Copy the part of the records that opens at their start and closes with the line containing "Looking at the screenshot, I should 284,114.", including both ends. Leave the pictures out of your copy.

RECORD SET start

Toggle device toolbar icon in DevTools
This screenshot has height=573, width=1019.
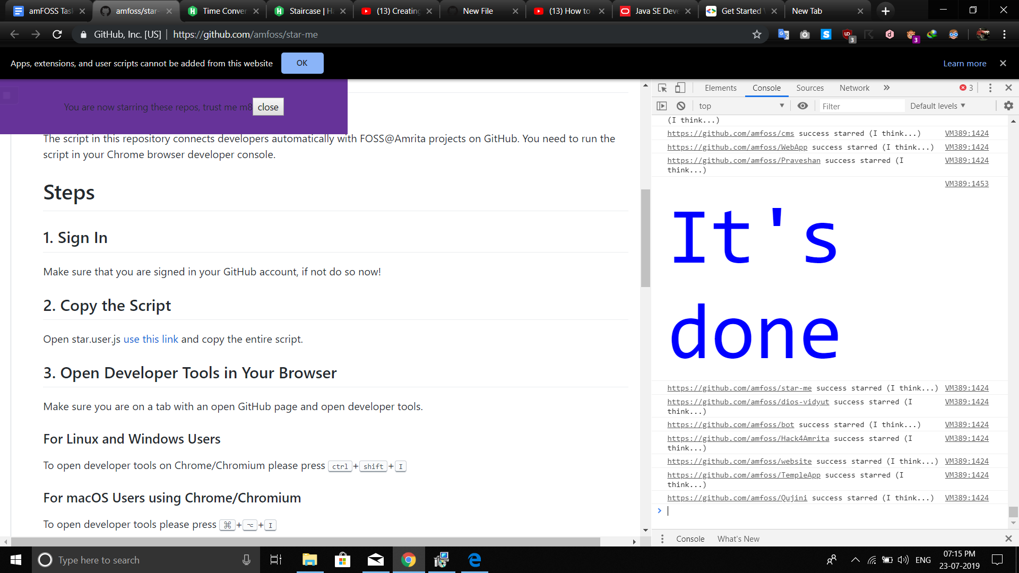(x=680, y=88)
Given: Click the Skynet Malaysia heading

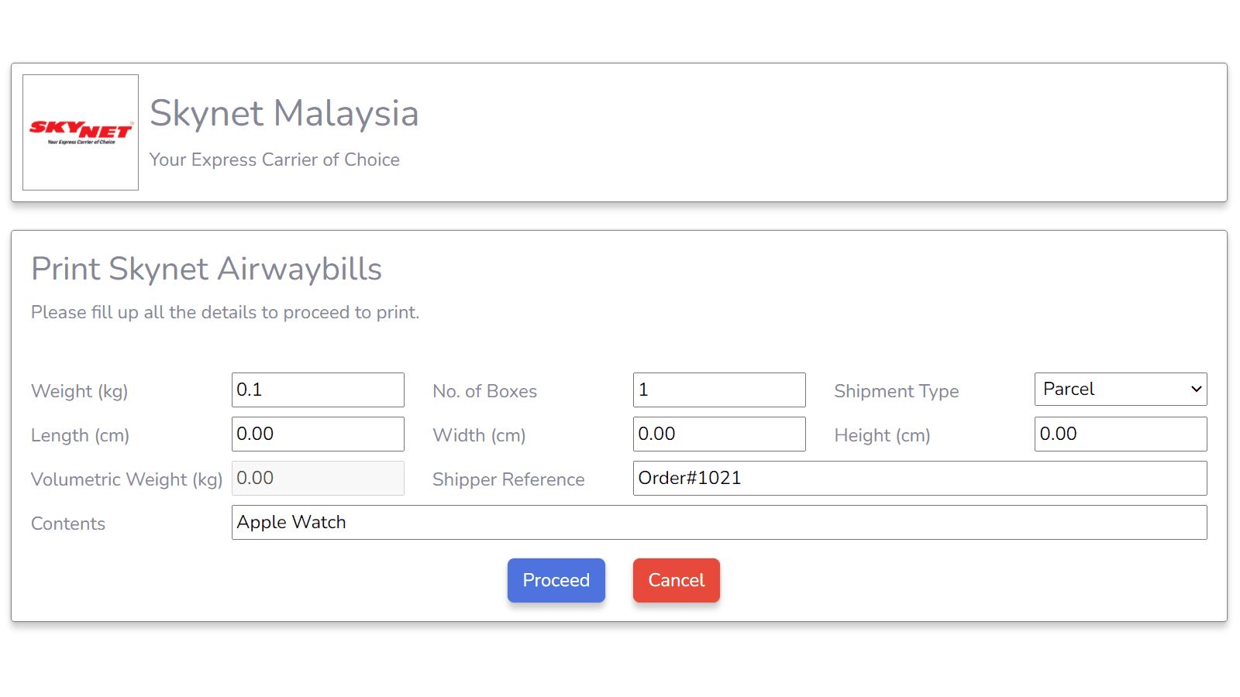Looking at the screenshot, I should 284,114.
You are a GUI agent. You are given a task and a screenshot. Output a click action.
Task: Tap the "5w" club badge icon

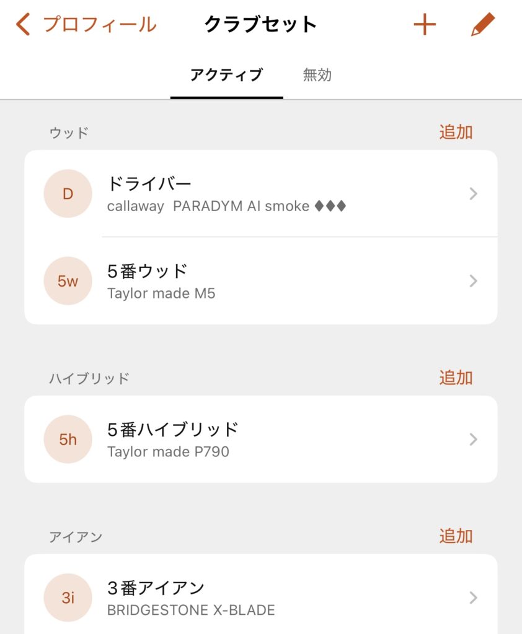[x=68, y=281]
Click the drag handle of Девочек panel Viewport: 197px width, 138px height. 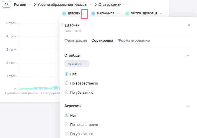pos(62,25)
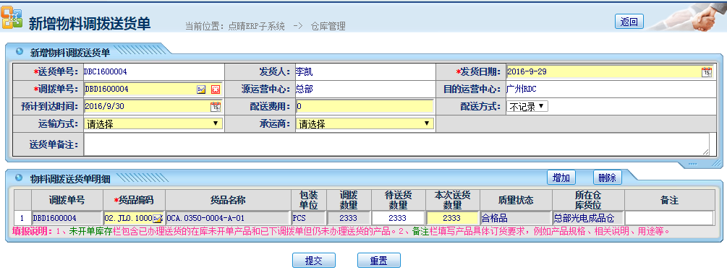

RECORD SET end

→ FULL RESPONSE
Toggle device toolbar icon in DevTools
This screenshot has height=573, width=1019.
(x=680, y=88)
Given: Click the Skynet Malaysia heading

Looking at the screenshot, I should 284,114.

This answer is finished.